Responsibility Split

genie-core owns

  • whether the sidecar is configured
  • whether the UART device is present
  • reporting connectivity health in /api/health
  • future app-level control-plane commands if they are small and bounded
  • graceful degradation if the sidecar is absent

genie-os owns

  • esp-hosted-ng
  • Jetson pinmux / SPI enablement / device tree work
  • Linux kernel modules and host stack integration
  • service startup ordering for radio/networking
  • making the ESP32-C6 appear as normal Linux networking hardware

Config Shape

The current shared config is UART-first:

[connectivity]
enabled = true
transport = "esp32c6_uart"
device = "esp32c6"

[connectivity.esp32c6_uart]
device_path = "/dev/ttyTHS1"
baud_rate = 115200
reset_gpio = 24
hardware_flow_control = false
mtu_bytes = 1024
response_timeout_ms = 250

Notes:

  • /dev/ttyTHS1 is a good Jetson-header default.
  • Many USB dev boards will instead appear as /dev/ttyACM0 or /dev/ttyUSB0.
  • The current genie-core code keeps a backward-tolerant alias for the old esp32c6_spi name so local experimental configs do not break immediately.

Health Model

The connectivity boundary exposes:

  • disabled
  • starting
  • ready
  • degraded
  • offline

For the placeholder UART controller, the practical meaning is:

  • disabled: feature off or no transport selected
  • offline: UART configured but the serial device is not present
  • degraded: UART device exists but no real UART controller is implemented yet

This is enough to make /api/health honest during bring-up.

What genie-core Should Eventually Do Over UART

Keep the scope narrow.

Good candidates:

  • ping
  • get_health
  • get_version
  • reset
  • small product-specific RPCs

Bad candidates:

  • raw Wi-Fi management
  • Linux interface creation
  • Bluetooth host stack ownership
  • large streaming payloads better handled by OS services
  • raw Matter/Thread/Zigbee/BLE actuation paths that should belong to genie-home-runtime or lower connectivity services

What Not To Do

Do not:

  • implement esp-hosted-ng inside genie-core
  • make prompt logic or tools talk to raw serial bytes directly
  • tie chat availability to sidecar presence
  • block the main assistant path on radio/network bring-up
  • assume UART control-plane work and OS-level networking belong in the same repo

Implementation Order For This Repo

  1. Keep the typed config and health surface.
  2. Add genie-ctl connectivity for local diagnostics.
  3. Implement a minimal UART controller:
    • open serial device
    • optional reset GPIO
    • ping
    • get_health
  4. Only add higher-level product features after the control plane is proven.

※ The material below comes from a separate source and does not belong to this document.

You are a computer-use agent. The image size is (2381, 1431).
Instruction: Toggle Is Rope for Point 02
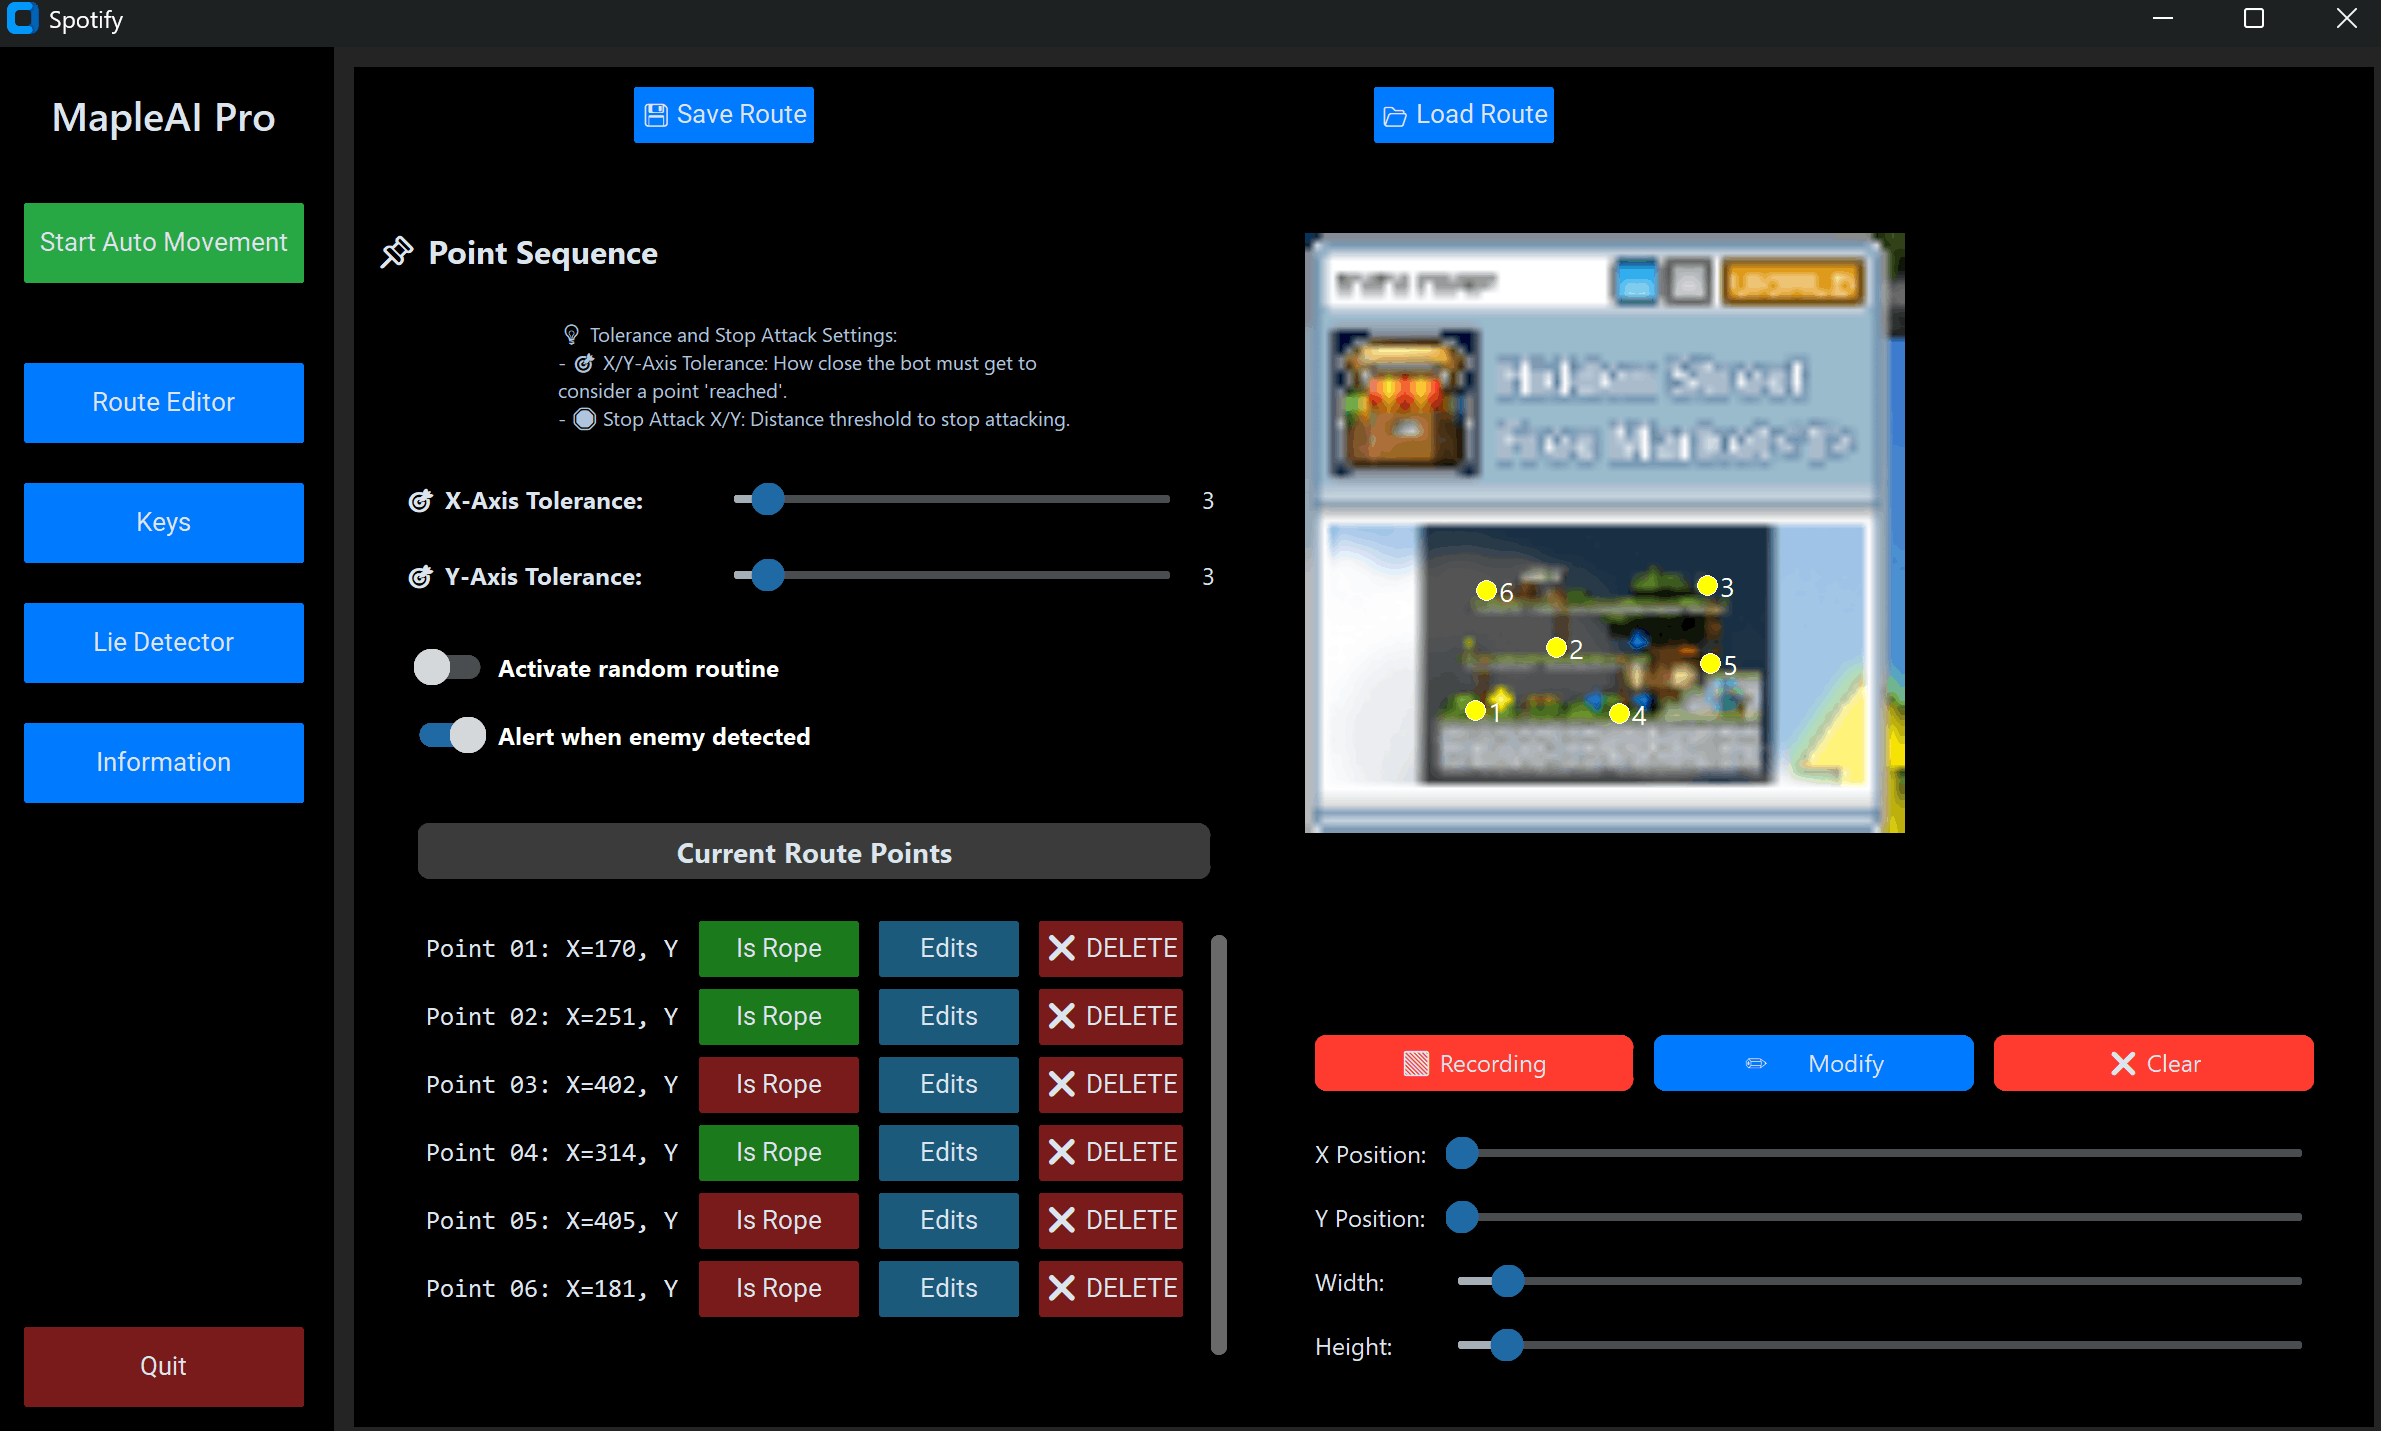778,1016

Implementation Order For genie-os

  1. Bring up esp-hosted-ng with the chosen transport.
  2. Make Jetson expose standard Linux networking interfaces.
  3. Integrate with NetworkManager, Bluetooth services, and boot supervision.
  4. Expose any useful OS-level health to genie-core through a simple status surface if needed.

Practical Rule

If the outcome should be “Linux now has a working network interface,” it belongs in genie-os.

If the outcome should be “the assistant can see and diagnose a local sidecar,” it belongs in genie-core.